Spoiler alert: If you are one of my more squeamish friends or family, don’t read this post. Also, this is a rant. Apologies.
I had an ‘MS fall’
I had a moderate MS relapse last week. This is upsetting for obvious reasons, but to be honest the worst part about the entire fiasco was dealing with the medical establishment. The Emergency Department (ED), to be specific.
The coup de grace of my relapse was losing consciousness in front of my father and niece. I woke up on the kitchen floor with my one-year-old niece looking down at me from her high chair (sorry, little one, I hope you aren’t going to remember that). The only thing I remember is the sensation of violent spasms in my left hand side. My father, who witnessed me fall, assures me I was unconscious for no more than three seconds and there were no visible spasms.
I was in Sydney visiting family and not in Melbourne where I live, so I texted my neurologist. He told me to go to the nearest hospital.
And so an hour later I found myself walking into the ED.
The ED is a terrible place for chronic disease
I went to the ED because of the spasms on my left hand side that caused me to lose consciousness – a new and frightening symptom of my MS.
The ED didn’t understand this.
The neurology registrar insisted that I might have cardiac problems. In his defence, I am on Gilenya. Gilenya has the unfortunate side effect of slowing the heart.

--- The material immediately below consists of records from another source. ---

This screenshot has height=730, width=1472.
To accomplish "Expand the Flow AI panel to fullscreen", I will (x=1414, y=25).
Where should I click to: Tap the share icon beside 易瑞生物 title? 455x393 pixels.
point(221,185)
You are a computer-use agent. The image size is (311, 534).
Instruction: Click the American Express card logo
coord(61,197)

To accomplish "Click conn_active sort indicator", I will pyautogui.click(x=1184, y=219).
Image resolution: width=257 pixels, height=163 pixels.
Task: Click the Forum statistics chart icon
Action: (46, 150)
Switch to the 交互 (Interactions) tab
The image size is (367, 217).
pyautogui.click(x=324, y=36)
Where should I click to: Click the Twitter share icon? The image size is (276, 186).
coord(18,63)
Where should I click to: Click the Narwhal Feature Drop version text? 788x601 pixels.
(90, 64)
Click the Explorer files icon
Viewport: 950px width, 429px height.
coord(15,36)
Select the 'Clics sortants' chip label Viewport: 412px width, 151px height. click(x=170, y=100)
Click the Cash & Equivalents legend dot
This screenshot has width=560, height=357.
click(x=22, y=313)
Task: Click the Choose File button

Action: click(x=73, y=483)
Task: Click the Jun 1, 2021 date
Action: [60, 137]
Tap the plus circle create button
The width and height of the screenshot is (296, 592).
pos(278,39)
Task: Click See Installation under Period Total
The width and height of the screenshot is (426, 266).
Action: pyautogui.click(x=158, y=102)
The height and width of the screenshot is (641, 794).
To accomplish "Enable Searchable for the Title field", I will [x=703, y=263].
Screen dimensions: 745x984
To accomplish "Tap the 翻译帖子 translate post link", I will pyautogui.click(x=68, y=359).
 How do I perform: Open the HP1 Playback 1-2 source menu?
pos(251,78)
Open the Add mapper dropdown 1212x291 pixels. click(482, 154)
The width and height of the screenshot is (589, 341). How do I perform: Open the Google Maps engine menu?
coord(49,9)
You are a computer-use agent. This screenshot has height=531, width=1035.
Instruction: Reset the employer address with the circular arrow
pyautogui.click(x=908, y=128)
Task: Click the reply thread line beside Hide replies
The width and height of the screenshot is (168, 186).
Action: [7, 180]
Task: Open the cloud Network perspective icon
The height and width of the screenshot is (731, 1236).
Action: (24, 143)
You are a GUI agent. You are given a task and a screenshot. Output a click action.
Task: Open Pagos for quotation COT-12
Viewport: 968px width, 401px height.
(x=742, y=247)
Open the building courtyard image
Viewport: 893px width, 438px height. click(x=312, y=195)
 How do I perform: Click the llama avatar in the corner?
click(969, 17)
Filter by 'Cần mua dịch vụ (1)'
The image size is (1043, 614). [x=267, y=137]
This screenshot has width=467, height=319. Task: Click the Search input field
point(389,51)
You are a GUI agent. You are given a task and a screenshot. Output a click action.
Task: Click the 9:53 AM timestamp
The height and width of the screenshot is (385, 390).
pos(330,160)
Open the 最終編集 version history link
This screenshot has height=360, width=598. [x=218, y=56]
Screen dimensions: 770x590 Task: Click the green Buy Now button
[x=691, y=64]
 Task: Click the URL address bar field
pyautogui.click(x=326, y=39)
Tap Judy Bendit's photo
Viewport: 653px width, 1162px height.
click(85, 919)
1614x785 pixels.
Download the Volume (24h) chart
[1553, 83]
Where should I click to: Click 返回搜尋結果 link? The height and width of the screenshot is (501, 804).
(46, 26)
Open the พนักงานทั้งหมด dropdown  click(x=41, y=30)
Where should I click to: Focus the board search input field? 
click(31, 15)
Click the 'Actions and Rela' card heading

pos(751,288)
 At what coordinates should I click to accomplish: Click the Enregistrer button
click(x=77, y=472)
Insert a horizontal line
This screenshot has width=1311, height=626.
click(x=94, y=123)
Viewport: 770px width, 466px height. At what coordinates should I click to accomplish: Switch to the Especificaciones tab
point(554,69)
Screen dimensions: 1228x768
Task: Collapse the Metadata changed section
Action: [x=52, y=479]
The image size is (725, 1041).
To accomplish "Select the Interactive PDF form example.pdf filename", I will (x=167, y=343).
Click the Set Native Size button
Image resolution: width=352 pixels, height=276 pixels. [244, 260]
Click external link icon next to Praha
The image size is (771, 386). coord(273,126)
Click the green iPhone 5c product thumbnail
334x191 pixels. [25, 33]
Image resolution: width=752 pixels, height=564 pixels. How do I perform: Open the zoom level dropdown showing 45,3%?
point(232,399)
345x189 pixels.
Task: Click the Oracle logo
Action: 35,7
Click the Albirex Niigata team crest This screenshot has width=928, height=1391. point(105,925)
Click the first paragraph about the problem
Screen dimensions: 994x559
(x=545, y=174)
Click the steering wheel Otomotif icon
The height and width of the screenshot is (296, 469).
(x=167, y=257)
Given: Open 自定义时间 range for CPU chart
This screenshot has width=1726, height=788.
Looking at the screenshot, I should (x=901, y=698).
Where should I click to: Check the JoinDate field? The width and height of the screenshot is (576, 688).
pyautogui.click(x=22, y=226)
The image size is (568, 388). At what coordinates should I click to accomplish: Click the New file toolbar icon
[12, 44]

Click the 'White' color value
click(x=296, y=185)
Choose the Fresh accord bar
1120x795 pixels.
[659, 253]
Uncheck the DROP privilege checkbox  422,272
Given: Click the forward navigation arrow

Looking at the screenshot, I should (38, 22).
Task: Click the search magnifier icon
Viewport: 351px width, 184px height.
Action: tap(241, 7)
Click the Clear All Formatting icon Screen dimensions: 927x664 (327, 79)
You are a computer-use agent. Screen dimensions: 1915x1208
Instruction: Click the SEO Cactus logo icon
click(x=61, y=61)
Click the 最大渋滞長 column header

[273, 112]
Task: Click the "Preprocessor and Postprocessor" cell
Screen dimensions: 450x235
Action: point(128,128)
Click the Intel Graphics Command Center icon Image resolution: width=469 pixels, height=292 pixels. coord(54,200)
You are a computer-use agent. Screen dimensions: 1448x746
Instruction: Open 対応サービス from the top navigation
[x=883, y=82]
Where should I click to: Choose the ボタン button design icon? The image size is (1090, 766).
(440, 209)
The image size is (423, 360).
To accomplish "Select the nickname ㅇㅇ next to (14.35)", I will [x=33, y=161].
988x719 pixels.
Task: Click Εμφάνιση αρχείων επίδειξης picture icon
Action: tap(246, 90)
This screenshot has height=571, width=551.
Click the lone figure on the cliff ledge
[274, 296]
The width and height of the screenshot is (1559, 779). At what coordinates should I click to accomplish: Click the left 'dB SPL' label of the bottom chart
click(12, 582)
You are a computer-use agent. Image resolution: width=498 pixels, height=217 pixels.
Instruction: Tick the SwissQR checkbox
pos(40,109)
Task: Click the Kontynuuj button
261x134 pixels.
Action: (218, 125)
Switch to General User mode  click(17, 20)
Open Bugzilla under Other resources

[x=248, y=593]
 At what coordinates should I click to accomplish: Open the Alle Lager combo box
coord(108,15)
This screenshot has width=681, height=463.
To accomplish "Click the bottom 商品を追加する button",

And so I was happy to go along with his tests: after all, I want to be notified if people start fainting and having heart attacks on Gilenya.
The tests confirmed I was not in cardiac distress. However, after confirming that it became apparent that the ED had no idea why I had lost consciousness. The ED didn’t seem to care about the spasms… I couldn’t (and still can’t) understand it.
The patient-doctor relationship crashed and burned.
The head neurologist – a stroke expert – turned up after seven hours. He examined me, said I was having a relapse, and that I should go home to rest.
Telling someone with MS to rest is like reminding someone to breathe.
He then went on to say he didn’t believe in administering methyl prednisone in my case because the drug has long-term side effects.
Lets just say I lost my temper. I take a tablet that may give me liver disease: long-term side effects aren’t high on my to-give-a-damn-about list.
The ED then demonstrated their collective lack of understanding of MS: my discharge sheet said ‘Astrid looked healthy’.
I walked myself out of ED and went home to a bottle of wine and a distraught family.
The difference between a stroke neurologist and an MS neurologist
After that debacle, I saw my neurologist in Melbourne this week.
He believes I had a relapse. He said he would have given me the methyl prednisone had I been in Melbourne. He has booked an MRI to confirm whether there is a new lesion and to set a new baseline. And he has given me a script of oral prednisone to take in case I ever find myself in the unfortunate situation of having a relapse and being treated by doctors who miss the point again.
My neurologist even has a name for how I lost consciousness. It is called a tonic spasm, and it is an uncommon symptom of MS. It has nothing to do with my heart or Gilenya, it has everything to do with an MS relapse in action.
And that, my readers, is the difference between a stroke expert and an MS expert.
So my lessons learned?
- See an MS neurologist, not a neurologist with a different speciality.
- Have a back up plan. From now on, I will have a letter from my neurologist and a script for prednisone on my person at all times.
- Advocate for myself, even if that means disagreeing with the ranking neurologist of a hospital.
For those of you with MS, what have your experiences in ED been like?
Post script: I have a neurologist who answers text messages of distress. If nothing else, last week I learned that I am in the care of the best damn neurologist in the country.